Activation of CH4 and H2 by zirconium(IV) and titanium(IV) cationic complexes. Theoretical DFT study

The reactions of methane and dihydrogen molecules with the cations [(η5-C5H5)2MCH3]+ (1) and [(η5-C5H5)2MH]+ (3) (M=Zr, Ti) have been investigated by gradient-corrected density functional calculations. In the case of CH4, the active cationic center of 1 or 3 attracts the substrate molecule first to form an agostic complex in which its CH bond is already somewhat weakened.
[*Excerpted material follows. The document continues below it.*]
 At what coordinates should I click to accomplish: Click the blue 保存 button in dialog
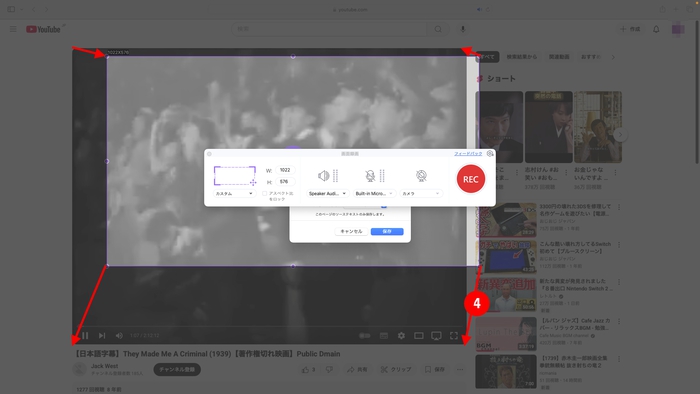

The σ-bonded ligand exchange reaction in the system 1+CH4 proceeds through a symmetric transition state with an activation barrier of 15.0 kcal mol−1 (11.6 kcal mol−1) for the Zr (Ti) complex. Hydrogen reacts with 1 exothermally, ΔH0=−7.1 kcal mol−1 (−8.6 kcal mol−1) for Zr (Ti), yielding 3 and CH4 without an activation barrier. These theoretical results give insight into the mechanism of H/D exchange in methane in the presence of Ziegler–Natta-type catalysts observed experimentally by Grigoryan et al. It is shown that organometallic cationic complexes of Zr(IV) and Ti(IV) may prove to be promising systems for CH and HH bond activation under mild conditions.